By Jonathan Lewis, Senior Director of Research, uAspire
on October 3, 2022
As we head into college application season, counselors are helping students create a list of institutions that would be a good fit. This is no easy task given the number of factors involved. To name a just a few, students and their families may value specific academic or career pathways, locations, cost and financial aid, sports or other extracurricular activities, institutional culture or campus feel. Considering the many community, regional, and national factors layered on top of what a student or family may prioritize individually, generating a college list can seem downright overwhelming.
At uAspire, we focus our efforts on helping students overcome financial barriers to college enrollment, persistence, and degree attainment. We’ve seen how the financial implications of a student’s choice determine whether they achieve those outcomes. And so, rather than rely on unhelpful college rankings (e.g., U.S. News & World Report) or existing frameworks (e.g., safety-match-reach), we decided to develop our own.
Beginning last fall, uAspire advisors started recommending that advisees add at least one institution that we determined to be “financially safer” to their college lists. (Importantly, we never advise students to remove a particular institution from their list; we want to encourage student agency and recognize the variety of factors at play.) We generated state-level and regional lists of financially safer schools by analyzing a dozen or so publicly available data points that directly or indirectly relate to college affordability. The data are sourced from the College Scorecard, reported by the colleges and universities themselves.
For example, net price tells a student how much they are likely to be asked to cover with personal savings, earnings from work, or loans. In our model, we include only net price metrics among dependent students with reported family incomes below $48,000 since that fit our advising population with greater precision. Using similar logic, we also included debt and repayment metrics among Pell-eligible students.

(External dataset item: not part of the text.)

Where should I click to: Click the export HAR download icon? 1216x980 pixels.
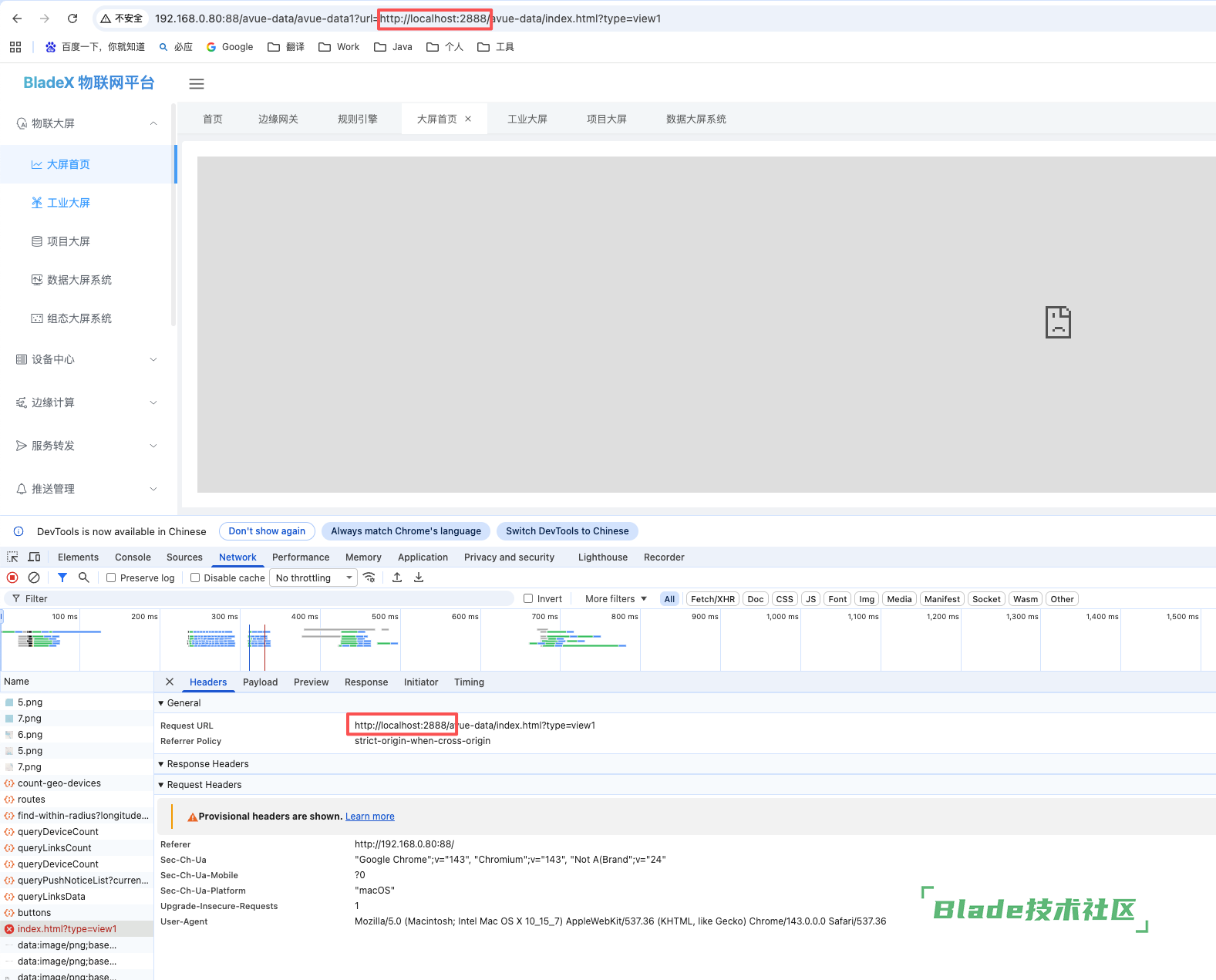[419, 578]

Several graduation metrics are included because we reason that colleges with a higher percentage of students graduating are a better financial bet. We went a step further to include a race equity metric—the difference in graduation rates between students who identified as white and those who did not—which enables us to prioritize institutions that are best supporting BIPOC students toward degree attainment.
Our final lists include both public and private institutions, those that grant bachelor’s and associate degrees, colleges that are highly selective and those that offer open admissions. uAspire advisors review these lists with students and families typically during the fall. Reflecting on our first year with this new curriculum, advisors reported that most students were open to talking about how financial considerations ought to affect their college lists. Similarly, most were open to adding one or two institutions to the lists they had already generated based on our recommendations. In the spring, more students therefore had at least one affordable choice when reviewing financial aid offers.
Recognizing the tremendous variation among the nation’s nearly 4,000 degree-granting institutions, we enhance this framework each year with additional indicators of success and expand the model to more states and regions. This fall, we added an economic mobility indicator, using a formula developed by Third Way. The stakes for this work could hardly be higher. With college enrollment falling, loan debt at record levels, and degree attainment stagnating, we need to redouble our efforts to help students access a postsecondary education that is likelier to generate financial health and economic mobility.